Per colmo dell’ironia, poi, il dibattito si è tenuto a Napoli con presenze istituzionali di rilievo, come assessori e funzionari ASL, i quali, diciamolo pure, saranno anche brave persone, ma agiscono in un territorio nel quale i cosiddetti “animali di affezione” vaganti – che non godono certo di amore, di cura, di responsabilità e di etica – vengono proliferati in quantità industriale. Non sarebbe meglio incomincire da lì?

Forse pecco di ingratitudine e non colgo il nesso causa-effetto. Mi si potrebbe infatti obiettare che proprio da queste iniziative partono i rinforzi di quegli orientamenti culturali che successivamente si traducono in un minor numero di abbandoni. Francamente non lo credo. Un’iniziativa di questo genere non fa altro che aumentare la circolazione di cani, gatti e chissà cos’altro, con le inevitabili perdite di animali per strada. E anche quando questo non accade, certi tipi di “amore” sono altamente sospetti; questo, gli psicologi dovrebbero ben saperlo. Oggi la strada verso il rispetto dell’animale non dovrebbe condurre a una tanto insistita quanto equivoca attenzione verso di esso, bensì a una significativa presa di distanza dalla sua esistenza.
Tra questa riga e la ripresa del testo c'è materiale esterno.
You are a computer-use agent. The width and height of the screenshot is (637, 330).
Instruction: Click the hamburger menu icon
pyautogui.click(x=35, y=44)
Se gli animali sapessero, come si esprimerebbero! «Macché cura, macché amore, macché responsabilità. Lasciateci in pace e cercate, se ci riuscite, di avere attenzione per voi stessi, di amarvi da voi, di esprimere la dovuta responsabilità verso il proprio prossimo, di dimostrare quell’etica il cui oscuramento ha generato mostri. Uomini, curate voi stessi! Lasciateci in pace almeno finché dimostrerete di aver raggiunto la maturità necessaria per occuparvi degli altri esseri. E poi, raggiunto questo luminoso obiettivo, continuate a lasciarci in pace, dacché mai si vide, oltre alla vostra, una specie che ha bisogno di altre specie per vivere la propria dimensione affettiva.»

Sì, la posizione liberazionista in seno a quel casino organizzato che si chiama “animalismo” non reclama la conquista del rispetto umano verso l’animale, dato che ormai comprende benissimo che l’umano, a meno di miracolose rivoluzioni interiori, non potrà mai esprimerlo. Aspira piuttosto alla dismissione globale dell’animale nell’ambiente umano. Niente circhi, niente impiego di prodotti animali, niente sperimentazione sui sensibili, niente caccia, niente di niente. E perciò, neinte pet!
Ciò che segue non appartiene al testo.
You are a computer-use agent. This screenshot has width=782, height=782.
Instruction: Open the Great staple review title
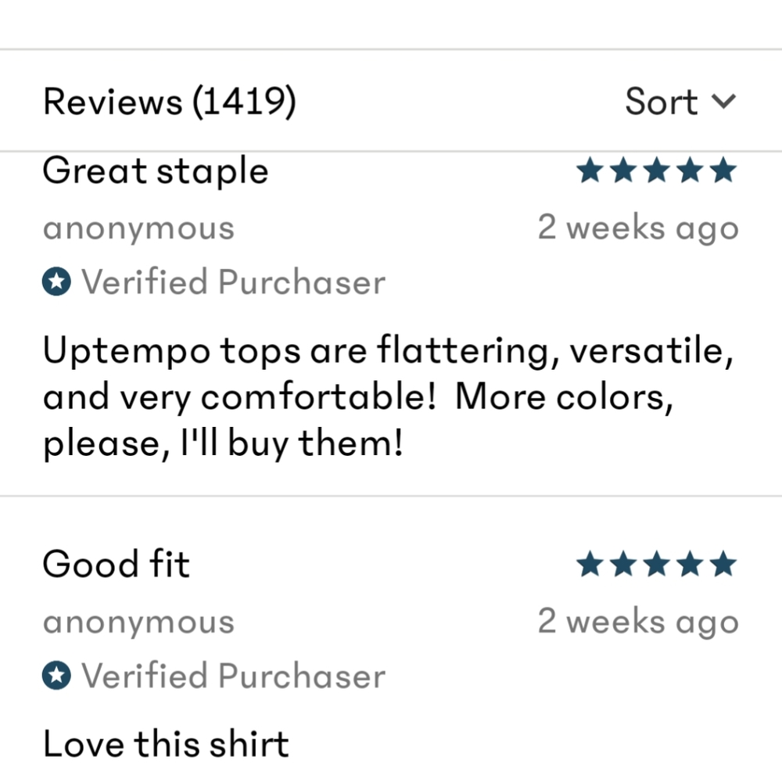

Certo che i veterinari rimarrebbero disoccupati; gli psicologi avrebbero meno sfere psichiche da esplorare; gli allevatori dovrebbero cambiare mestiere; certi assessori forse sarebbero liberati da fastidiose incombenze, ma avrebbero meno occasioni per mostrarsi in qualche inutile convegno. Insomma forse è bene che gli animali continuino a esistere presso di noi per colmare solitudini, per scuotere autismi, per arricchire di lustro o di denaro chi, per mezzo di loro ha qualcosa da dire o da vendere. Magari dimenticandosi che, a meno che non si ripieghi sui conigli, i cani e i gatti vivono con gli scarti di quei cadaveri da cui gli umani prelevano “la parte più buona”. Alla faccia di concetti come “cura”, “amore”, “responsabilità”, “etica”.